Analogusly $\dfrac{CX}{BM}=\sqrt 2$ and $\angle(BM, CX) = 45^\circ$.
Therefore $DM = \frac{1}{\sqrt 2} CX = BM$ and $\angle DMB = 45^\circ+45^\circ=90^\circ$. As a consequence, triangle $DBM$ is the $45-45-90$ triangle.
On
You can use a following theorem:
If $R_B$ and $R_D$ are two rotations around $B$ and $D$ for angles $\alpha $ and $\beta$ then their compostion $R_D\circ R_B$ is another rotation around new point $Q$ for an angle $\alpha +\beta$ where $\angle BDQ = \beta /2$ and $\angle DBQ =\alpha/2$.
On
As shown in the image above let $CD=y$ and $AB=x$. And construct $\overline{EC}$ and $\overline{AC}$ and let $K$ and $L$ be midpoints of $EC$ and $AC$ respectively.
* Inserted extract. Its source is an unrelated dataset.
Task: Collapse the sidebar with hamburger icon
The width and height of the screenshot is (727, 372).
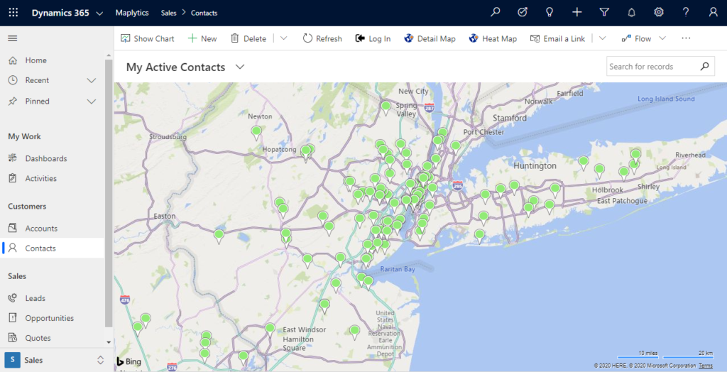Action: pos(13,38)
Finally construct $\overline{MD}$ That's all for construction!
Now you get $EC=y\sqrt{2}$ and $EK=KC=\frac{y}{\sqrt{2}}$ and similarly, $AC = x\sqrt{2}$ and $AL=LC=\frac{x}{\sqrt{2}}$
By midpoint theorem, you can find out that $MKCL$ is a parallelogram. Then $MK=\frac{x}{\sqrt{2}}$ and $ML=\frac{y}{\sqrt{2}}$ and $\angle DKM=90+\angle AEC=\angle MLB$
With the above information $\triangle DKM \cong \triangle BLM$. With the congruence, $DM=MB$
Now, look at $\triangle {DKM}$ and $\triangle {DCB}$ As they have a common angle and the other sides that are used to form the common angle have a constant ratio They are similar. With triangle similarity, you can get the following relationship,
$\frac{y}{\frac{y}{\sqrt{2}}}=\frac{BD}{MD}$ Finally, $MD=\frac{BDD}{\sqrt{2}}$
Now you can write the lengths of sides $MD,MB,DB$ of $\triangle MBD$ as $\frac{BD}{\sqrt{2}},\frac{BD}{\sqrt{2}},DB$ respectively.
With simple trigonometry you can find $\angle MBD=45$
Hope my answer was helpful.
Reflect point $A$ about $BC$. Then by midpoint theorem, $BM \parallel A'E$
Now note that $\triangle A'CE \sim \triangle BCD $ and so we have $\angle CA'E = \angle CBD$
Also, $\angle ABM = \angle AA'E = 45^\circ - \angle CA'E = 45^\circ - \angle CBD$
That shows $\angle DBM = 45^\circ$
As a side note, if you also reflect point $E$ about $CD$, you can easily show $AE' = A'E$ and that means $BM = DM$. So, $\triangle DMB$ is indeed an isosceles triangle, right at $M$.